Sensibilizar para um comportamento responsável é algo difícil. Embora tenhamos a consciência de que text & drive é um comportamento de risco continuamos a fazê-lo, o mesmo vale em relação a drink & drive e tantos outros exemplos. Isso acontece pois, em geral, nos acreditamos menos vulneráveis do que os outros, um reflexo do viés Overconfidence. Some-se à isso a nossa tendência a sermos mais fiéis aos compromissos assumidos com outras pessoas (ir correr com um amigo 3 vezes por semana) do que compromissos assumidos com nós mesmos (fazer exercício 3 vezes por semana) e provavelmente a comunicação “ao evitar circular você reduz o risco de aumentar o número de contaminados” deveria ser mais eficaz do que “ao evitar circular você evita o risco de se contaminar”. Apresentar a quarentena como um comportamento em prol da segurança de médicos, profissionais da saúde que se arriscam por todos ou dos membros mais vulneráveis de sua família deve ser mais efetivo do que apresentá-la como uma medida de segurança para o próprio indivíduo.
Enfim, entendendo melhor como nosso cérebro funciona, como tomamos decisões e os vieses a que estamos sujeitos podemos ser mais efetivos tanto individual quanto coletivamente no enfrentamento desta crise.
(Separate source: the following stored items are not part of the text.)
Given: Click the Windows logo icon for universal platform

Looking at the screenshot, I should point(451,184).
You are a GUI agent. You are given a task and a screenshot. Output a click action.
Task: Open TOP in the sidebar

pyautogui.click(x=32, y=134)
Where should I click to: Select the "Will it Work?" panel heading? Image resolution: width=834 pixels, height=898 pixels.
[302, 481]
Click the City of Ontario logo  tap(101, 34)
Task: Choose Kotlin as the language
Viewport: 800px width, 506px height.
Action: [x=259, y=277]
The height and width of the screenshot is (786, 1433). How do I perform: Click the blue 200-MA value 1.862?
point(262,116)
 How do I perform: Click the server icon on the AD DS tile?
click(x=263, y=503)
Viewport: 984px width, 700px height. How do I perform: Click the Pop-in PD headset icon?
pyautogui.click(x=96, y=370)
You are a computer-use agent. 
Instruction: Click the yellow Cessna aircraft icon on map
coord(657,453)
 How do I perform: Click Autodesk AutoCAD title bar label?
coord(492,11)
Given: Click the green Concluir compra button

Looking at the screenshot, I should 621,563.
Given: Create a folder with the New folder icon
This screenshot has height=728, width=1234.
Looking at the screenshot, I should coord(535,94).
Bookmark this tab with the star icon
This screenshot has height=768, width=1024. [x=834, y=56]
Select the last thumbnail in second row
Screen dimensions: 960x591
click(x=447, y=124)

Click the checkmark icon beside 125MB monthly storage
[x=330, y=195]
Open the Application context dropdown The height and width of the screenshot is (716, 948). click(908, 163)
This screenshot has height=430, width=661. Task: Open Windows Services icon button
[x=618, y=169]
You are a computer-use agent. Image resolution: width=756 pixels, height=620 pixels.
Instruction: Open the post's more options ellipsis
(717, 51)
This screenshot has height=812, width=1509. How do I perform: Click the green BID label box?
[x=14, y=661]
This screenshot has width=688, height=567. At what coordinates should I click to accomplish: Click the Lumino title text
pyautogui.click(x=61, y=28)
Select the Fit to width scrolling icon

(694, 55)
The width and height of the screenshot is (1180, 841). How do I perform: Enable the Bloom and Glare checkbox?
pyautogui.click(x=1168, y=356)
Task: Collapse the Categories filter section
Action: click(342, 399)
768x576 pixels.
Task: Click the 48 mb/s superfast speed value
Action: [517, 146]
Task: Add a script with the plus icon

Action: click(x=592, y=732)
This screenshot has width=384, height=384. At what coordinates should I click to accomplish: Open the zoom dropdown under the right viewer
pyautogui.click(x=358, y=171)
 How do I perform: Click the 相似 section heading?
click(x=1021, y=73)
Reconheço que é sempre muito mais fácil refletir a posteriori, que foi o que fiz nos exemplos trazidos aqui, mas a observação e reflexão sobre bons e maus exemplos associada a um pensamento pró ativo sobre conteúdo e forma da comunicação e o uso de intervenções (nudges) que facilitam a adoção de comportamentos podem nos ajudar nas próximas fases que ainda estão por vir no enfrentamento da pandemia.